Data to use —
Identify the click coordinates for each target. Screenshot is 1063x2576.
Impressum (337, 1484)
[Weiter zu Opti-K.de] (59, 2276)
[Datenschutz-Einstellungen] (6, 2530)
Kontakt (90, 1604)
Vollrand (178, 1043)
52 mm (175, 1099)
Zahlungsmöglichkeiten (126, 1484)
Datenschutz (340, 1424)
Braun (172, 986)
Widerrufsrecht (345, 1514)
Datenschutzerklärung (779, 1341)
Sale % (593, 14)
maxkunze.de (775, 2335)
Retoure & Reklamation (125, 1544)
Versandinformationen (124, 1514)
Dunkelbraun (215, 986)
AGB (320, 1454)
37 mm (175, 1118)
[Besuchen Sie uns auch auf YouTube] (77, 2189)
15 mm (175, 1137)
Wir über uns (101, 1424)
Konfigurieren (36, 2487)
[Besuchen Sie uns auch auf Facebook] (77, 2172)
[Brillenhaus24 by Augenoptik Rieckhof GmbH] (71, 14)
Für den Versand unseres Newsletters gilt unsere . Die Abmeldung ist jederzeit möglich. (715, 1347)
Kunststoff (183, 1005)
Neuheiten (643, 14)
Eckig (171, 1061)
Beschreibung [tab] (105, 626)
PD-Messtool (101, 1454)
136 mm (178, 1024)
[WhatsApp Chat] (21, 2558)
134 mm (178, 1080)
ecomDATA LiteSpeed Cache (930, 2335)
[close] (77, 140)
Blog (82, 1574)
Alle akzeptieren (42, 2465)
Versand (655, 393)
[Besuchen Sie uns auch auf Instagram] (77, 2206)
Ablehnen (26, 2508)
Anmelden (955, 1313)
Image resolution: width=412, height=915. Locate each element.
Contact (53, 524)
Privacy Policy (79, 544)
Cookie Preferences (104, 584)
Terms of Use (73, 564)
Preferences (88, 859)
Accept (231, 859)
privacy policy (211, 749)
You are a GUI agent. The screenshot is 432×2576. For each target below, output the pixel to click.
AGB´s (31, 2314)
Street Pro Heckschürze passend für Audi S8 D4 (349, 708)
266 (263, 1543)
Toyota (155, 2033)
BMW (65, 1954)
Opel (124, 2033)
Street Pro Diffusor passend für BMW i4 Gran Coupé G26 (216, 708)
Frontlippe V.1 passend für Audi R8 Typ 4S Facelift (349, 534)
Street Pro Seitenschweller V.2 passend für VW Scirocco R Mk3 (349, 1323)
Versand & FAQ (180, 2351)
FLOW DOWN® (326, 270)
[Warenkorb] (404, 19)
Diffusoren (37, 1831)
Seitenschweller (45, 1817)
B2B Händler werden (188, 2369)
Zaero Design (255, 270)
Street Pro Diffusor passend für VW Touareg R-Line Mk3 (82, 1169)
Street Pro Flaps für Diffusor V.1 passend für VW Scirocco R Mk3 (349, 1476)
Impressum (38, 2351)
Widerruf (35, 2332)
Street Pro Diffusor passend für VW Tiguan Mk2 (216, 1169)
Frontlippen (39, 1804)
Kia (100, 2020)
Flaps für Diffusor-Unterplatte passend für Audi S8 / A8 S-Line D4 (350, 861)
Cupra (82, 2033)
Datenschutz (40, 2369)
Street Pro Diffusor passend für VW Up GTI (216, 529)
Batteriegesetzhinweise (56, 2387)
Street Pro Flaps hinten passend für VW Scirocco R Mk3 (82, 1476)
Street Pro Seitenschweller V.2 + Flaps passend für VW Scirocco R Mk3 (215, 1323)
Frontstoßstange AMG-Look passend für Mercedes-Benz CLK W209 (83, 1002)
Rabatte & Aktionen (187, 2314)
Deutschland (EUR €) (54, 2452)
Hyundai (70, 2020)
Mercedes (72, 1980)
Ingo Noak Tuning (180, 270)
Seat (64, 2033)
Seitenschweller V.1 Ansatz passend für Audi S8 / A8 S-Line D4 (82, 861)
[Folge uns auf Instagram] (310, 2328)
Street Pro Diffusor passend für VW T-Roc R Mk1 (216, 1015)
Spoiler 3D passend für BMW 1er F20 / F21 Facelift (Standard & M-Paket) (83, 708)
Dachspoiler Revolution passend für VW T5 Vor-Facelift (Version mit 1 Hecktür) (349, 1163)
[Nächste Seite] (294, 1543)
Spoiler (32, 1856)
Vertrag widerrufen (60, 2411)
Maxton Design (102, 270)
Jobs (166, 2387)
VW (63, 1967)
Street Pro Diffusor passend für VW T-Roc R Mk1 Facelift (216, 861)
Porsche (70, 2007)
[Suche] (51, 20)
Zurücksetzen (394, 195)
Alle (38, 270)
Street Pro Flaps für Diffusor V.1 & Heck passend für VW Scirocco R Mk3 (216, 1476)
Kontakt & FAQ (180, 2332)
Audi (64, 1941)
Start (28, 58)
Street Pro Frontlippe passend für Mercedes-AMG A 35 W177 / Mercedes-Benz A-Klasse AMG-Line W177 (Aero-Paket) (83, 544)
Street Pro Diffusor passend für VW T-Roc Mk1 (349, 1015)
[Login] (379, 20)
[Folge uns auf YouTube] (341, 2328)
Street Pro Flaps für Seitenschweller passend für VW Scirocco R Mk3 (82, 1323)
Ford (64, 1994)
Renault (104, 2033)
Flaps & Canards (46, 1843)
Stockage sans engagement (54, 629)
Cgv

What needs to be done —
For this exercise, retype the complete listing exactly.

Output of the exercise —
Identify the click coordinates for each target. Screenshot is 1063x2576.
Impressum (337, 1484)
[Weiter zu Opti-K.de] (59, 2276)
[Datenschutz-Einstellungen] (6, 2530)
Kontakt (90, 1604)
Vollrand (178, 1043)
52 mm (175, 1099)
Zahlungsmöglichkeiten (126, 1484)
Datenschutz (340, 1424)
Braun (172, 986)
Widerrufsrecht (345, 1514)
Datenschutzerklärung (779, 1341)
Sale % (593, 14)
maxkunze.de (775, 2335)
Retoure & Reklamation (125, 1544)
Versandinformationen (124, 1514)
Dunkelbraun (215, 986)
AGB (320, 1454)
37 mm (175, 1118)
[Besuchen Sie uns auch auf YouTube] (77, 2189)
15 mm (175, 1137)
Wir über uns (101, 1424)
Konfigurieren (36, 2487)
[Besuchen Sie uns auch auf Facebook] (77, 2172)
[Brillenhaus24 by Augenoptik Rieckhof GmbH] (71, 14)
Für den Versand unseres Newsletters gilt unsere . Die Abmeldung ist jederzeit möglich. (715, 1347)
Kunststoff (183, 1005)
Neuheiten (643, 14)
Eckig (171, 1061)
Beschreibung [tab] (105, 626)
PD-Messtool (101, 1454)
136 mm (178, 1024)
[WhatsApp Chat] (21, 2558)
134 mm (178, 1080)
ecomDATA LiteSpeed Cache (930, 2335)
[close] (77, 140)
Blog (82, 1574)
Alle akzeptieren (42, 2465)
Versand (655, 393)
[Besuchen Sie uns auch auf Instagram] (77, 2206)
Ablehnen (26, 2508)
Anmelden (955, 1313)
Image resolution: width=412, height=915. Locate each element.
Contact (53, 524)
Privacy Policy (79, 544)
Cookie Preferences (104, 584)
Terms of Use (73, 564)
Preferences (88, 859)
Accept (231, 859)
privacy policy (211, 749)
You are a GUI agent. The screenshot is 432×2576. For each target below, output the pixel to click.
AGB´s (31, 2314)
Street Pro Heckschürze passend für Audi S8 D4 (349, 708)
266 (263, 1543)
Toyota (155, 2033)
BMW (65, 1954)
Opel (124, 2033)
Street Pro Diffusor passend für BMW i4 Gran Coupé G26 (216, 708)
Frontlippe V.1 passend für Audi R8 Typ 4S Facelift (349, 534)
Street Pro Seitenschweller V.2 passend für VW Scirocco R Mk3 (349, 1323)
Versand & FAQ (180, 2351)
FLOW DOWN® (326, 270)
[Warenkorb] (404, 19)
Diffusoren (37, 1831)
Seitenschweller (45, 1817)
B2B Händler werden (188, 2369)
Zaero Design (255, 270)
Street Pro Diffusor passend für VW Touareg R-Line Mk3 (82, 1169)
Street Pro Flaps für Diffusor V.1 passend für VW Scirocco R Mk3 (349, 1476)
Impressum (38, 2351)
Widerruf (35, 2332)
Street Pro Diffusor passend für VW Tiguan Mk2 (216, 1169)
Frontlippen (39, 1804)
Kia (100, 2020)
Flaps für Diffusor-Unterplatte passend für Audi S8 / A8 S-Line D4 (350, 861)
Cupra (82, 2033)
Datenschutz (40, 2369)
Street Pro Diffusor passend für VW Up GTI (216, 529)
Batteriegesetzhinweise (56, 2387)
Street Pro Flaps hinten passend für VW Scirocco R Mk3 (82, 1476)
Street Pro Seitenschweller V.2 + Flaps passend für VW Scirocco R Mk3 (215, 1323)
Frontstoßstange AMG-Look passend für Mercedes-Benz CLK W209 (83, 1002)
Rabatte & Aktionen (187, 2314)
Deutschland (EUR €) (54, 2452)
Hyundai (70, 2020)
Mercedes (72, 1980)
Ingo Noak Tuning (180, 270)
Seat (64, 2033)
Seitenschweller V.1 Ansatz passend für Audi S8 / A8 S-Line D4 (82, 861)
[Folge uns auf Instagram] (310, 2328)
Street Pro Diffusor passend für VW T-Roc R Mk1 (216, 1015)
Spoiler 3D passend für BMW 1er F20 / F21 Facelift (Standard & M-Paket) (83, 708)
Dachspoiler Revolution passend für VW T5 Vor-Facelift (Version mit 1 Hecktür) (349, 1163)
[Nächste Seite] (294, 1543)
Spoiler (32, 1856)
Vertrag widerrufen (60, 2411)
Maxton Design (102, 270)
Jobs (166, 2387)
VW (63, 1967)
Street Pro Diffusor passend für VW T-Roc R Mk1 Facelift (216, 861)
Porsche (70, 2007)
[Suche] (51, 20)
Zurücksetzen (394, 195)
Alle (38, 270)
Street Pro Flaps für Diffusor V.1 & Heck passend für VW Scirocco R Mk3 (216, 1476)
Kontakt & FAQ (180, 2332)
Audi (64, 1941)
Start (28, 58)
Street Pro Frontlippe passend für Mercedes-AMG A 35 W177 / Mercedes-Benz A-Klasse AMG-Line W177 (Aero-Paket) (83, 544)
Street Pro Diffusor passend für VW T-Roc Mk1 (349, 1015)
[Login] (379, 20)
[Folge uns auf YouTube] (341, 2328)
Street Pro Flaps für Seitenschweller passend für VW Scirocco R Mk3 (82, 1323)
Ford (64, 1994)
Renault (104, 2033)
Flaps & Canards (46, 1843)
Stockage sans engagement (54, 629)
Cgv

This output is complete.